The records:

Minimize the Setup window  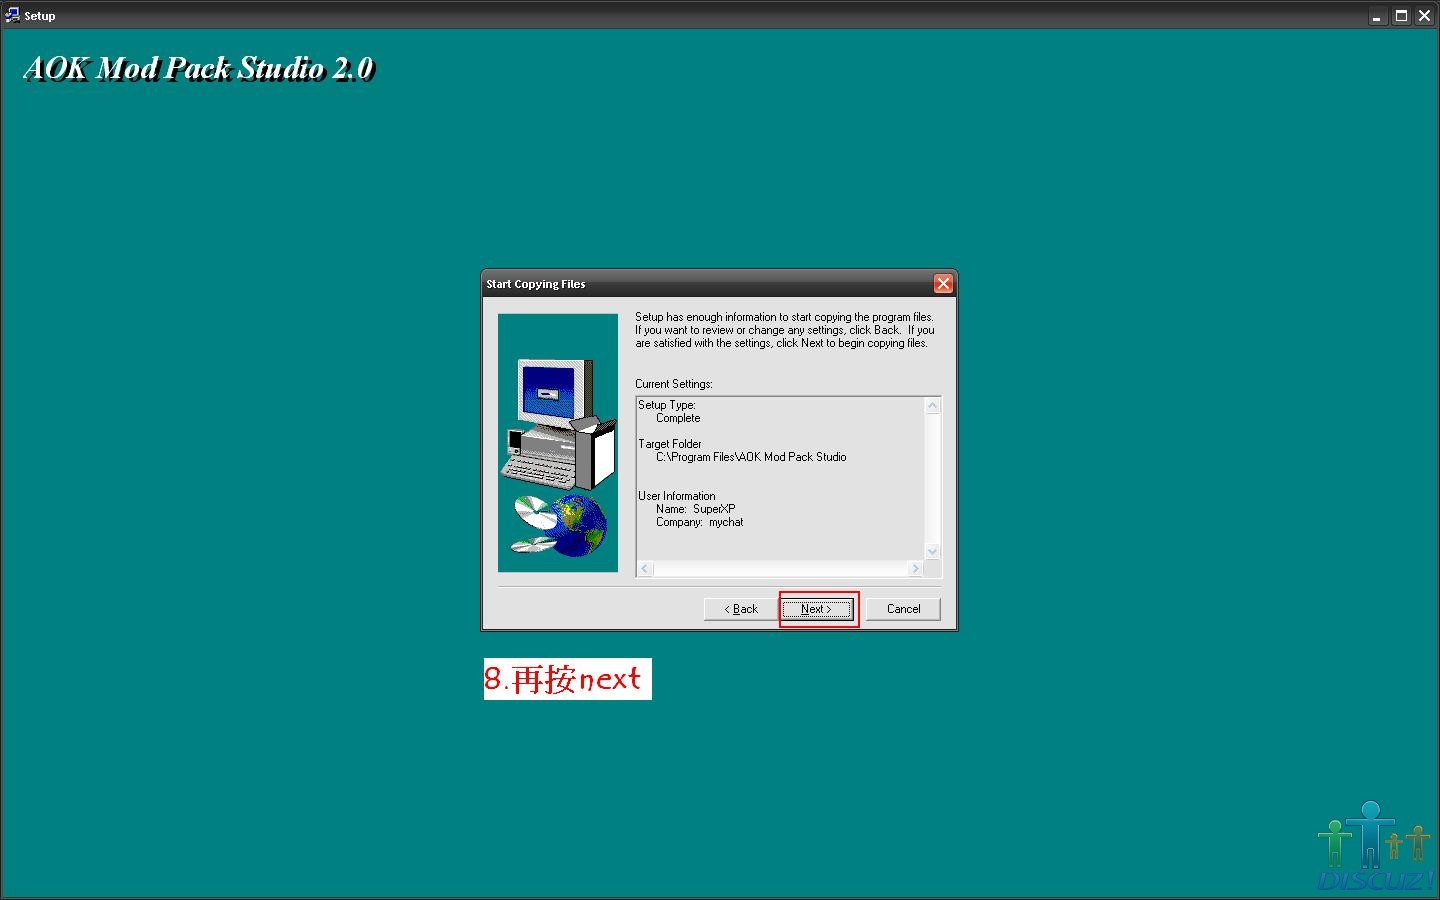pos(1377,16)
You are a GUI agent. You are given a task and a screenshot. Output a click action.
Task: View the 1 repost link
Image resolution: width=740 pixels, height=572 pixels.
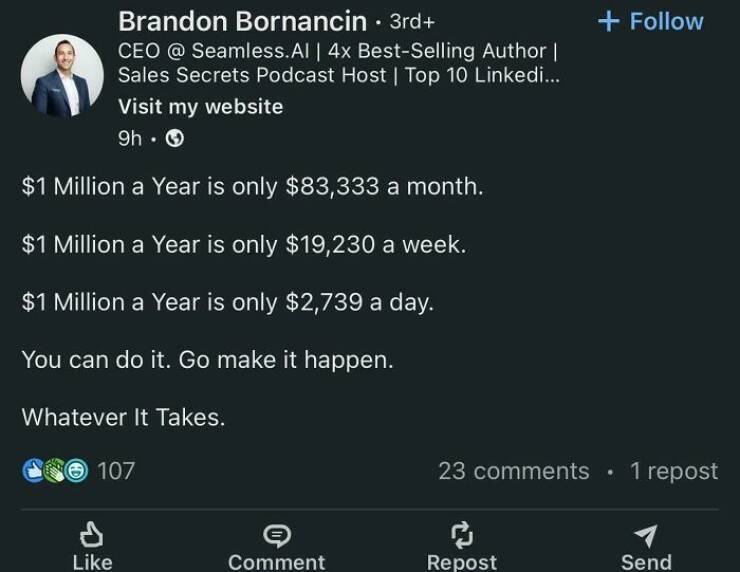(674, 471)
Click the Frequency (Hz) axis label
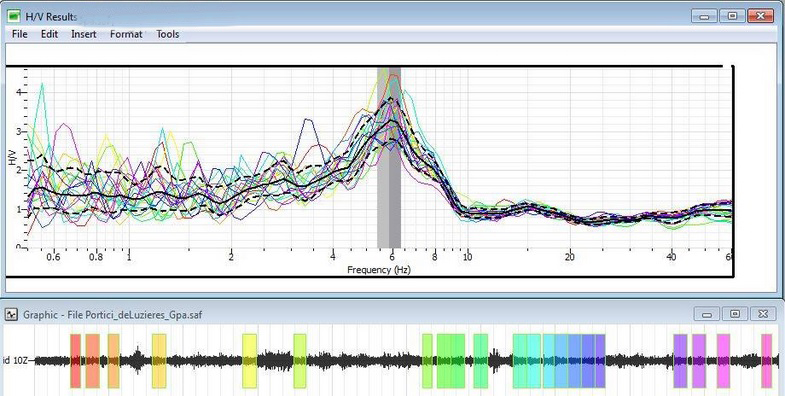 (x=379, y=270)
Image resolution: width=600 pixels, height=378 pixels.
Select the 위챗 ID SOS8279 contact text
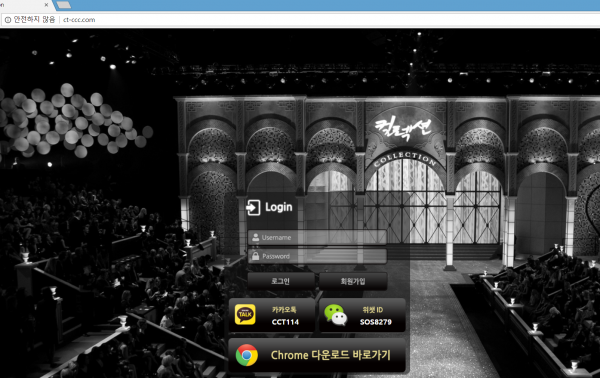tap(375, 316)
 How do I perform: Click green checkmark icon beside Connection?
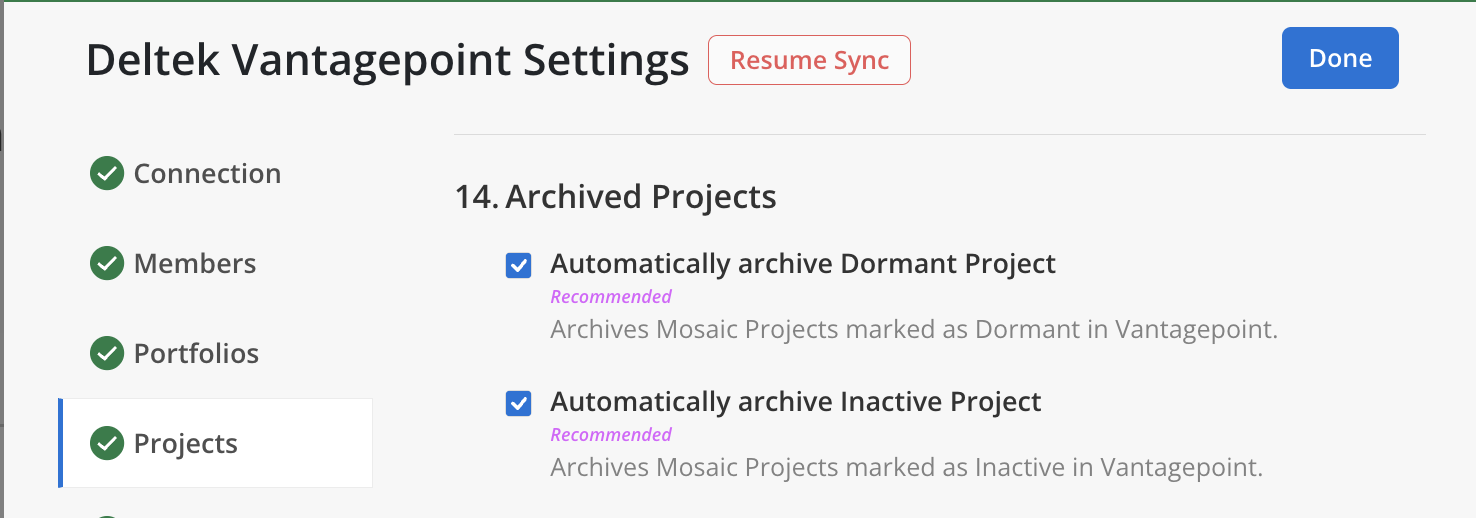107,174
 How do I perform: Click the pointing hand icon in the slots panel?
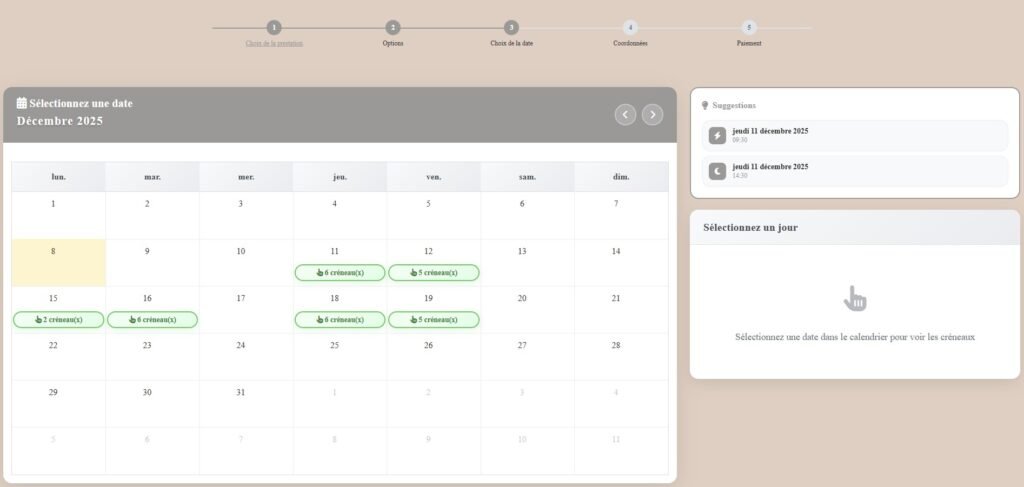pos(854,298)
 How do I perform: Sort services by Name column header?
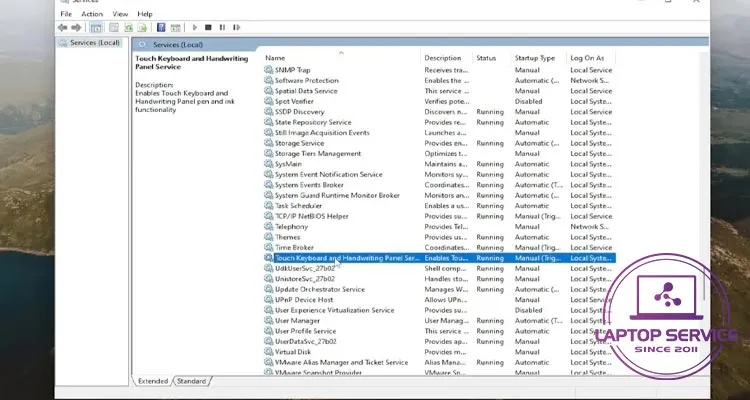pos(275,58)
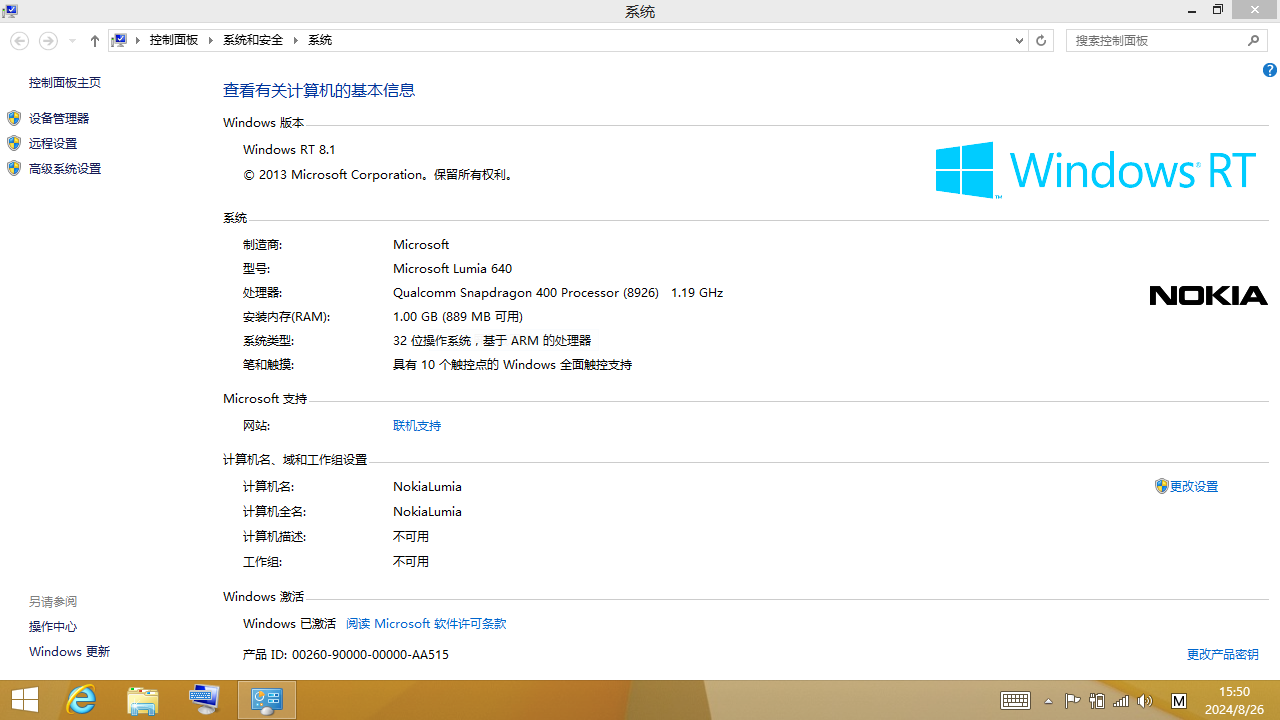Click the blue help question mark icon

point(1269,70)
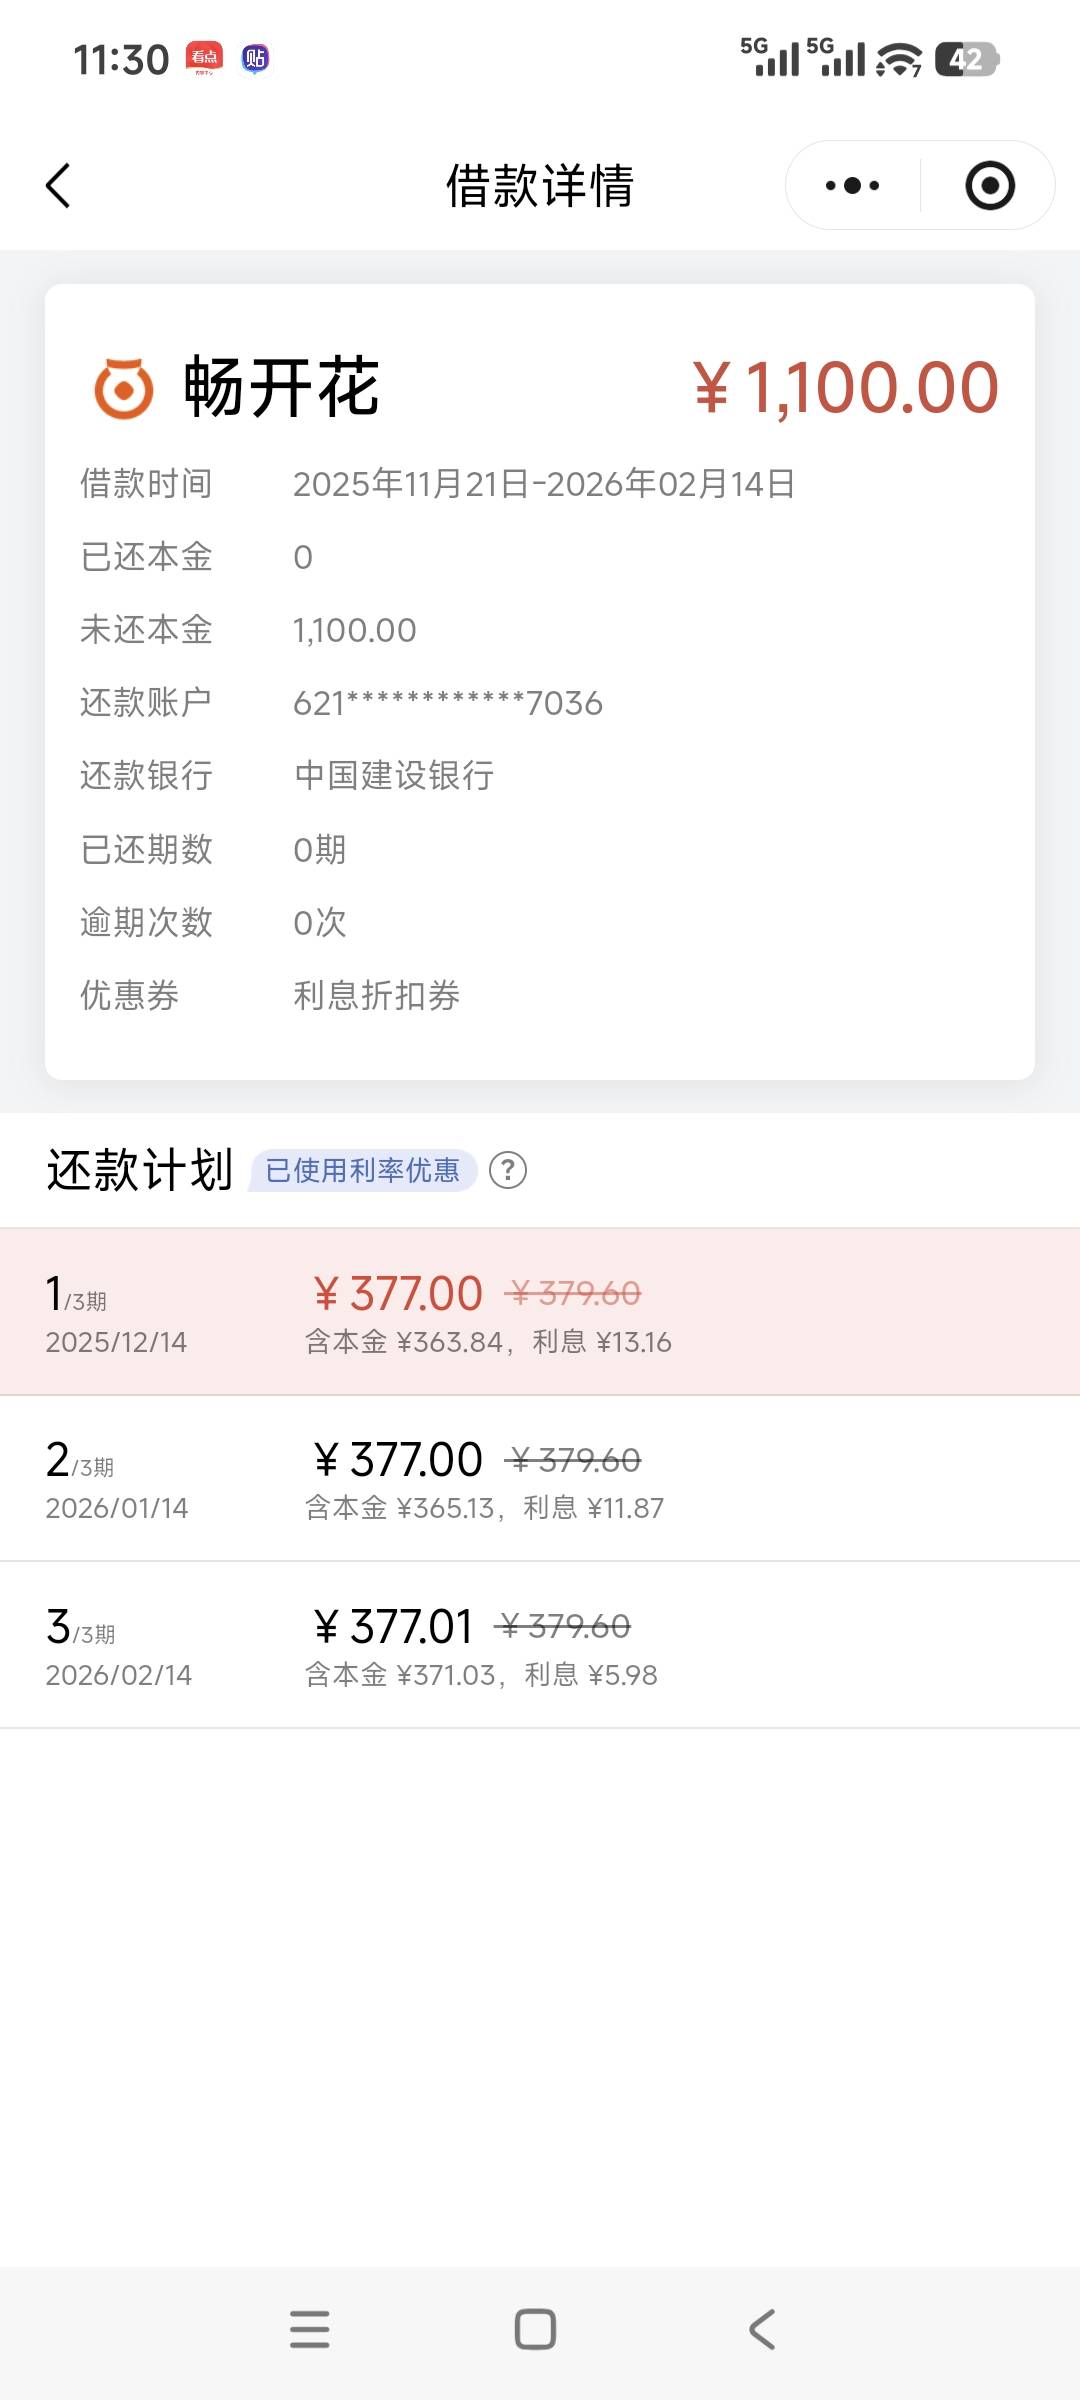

Exercise: Starting at the line that holds "Click the Frequency (Hz) axis label", copy each line exactly through the end of the material above, keeping both ends and dropping the pictures.

The answer:
Click the Frequency (Hz) axis label
 (x=379, y=270)
Image resolution: width=600 pixels, height=378 pixels.
Select the 위챗 ID SOS8279 contact text
tap(375, 316)
 How do I perform: Click green checkmark icon beside Connection?
107,174
 How do I perform: Click the pointing hand icon in the slots panel?
pos(854,298)
 How do I perform: Sort services by Name column header?
pos(275,58)
Click the blue help question mark icon

point(1269,70)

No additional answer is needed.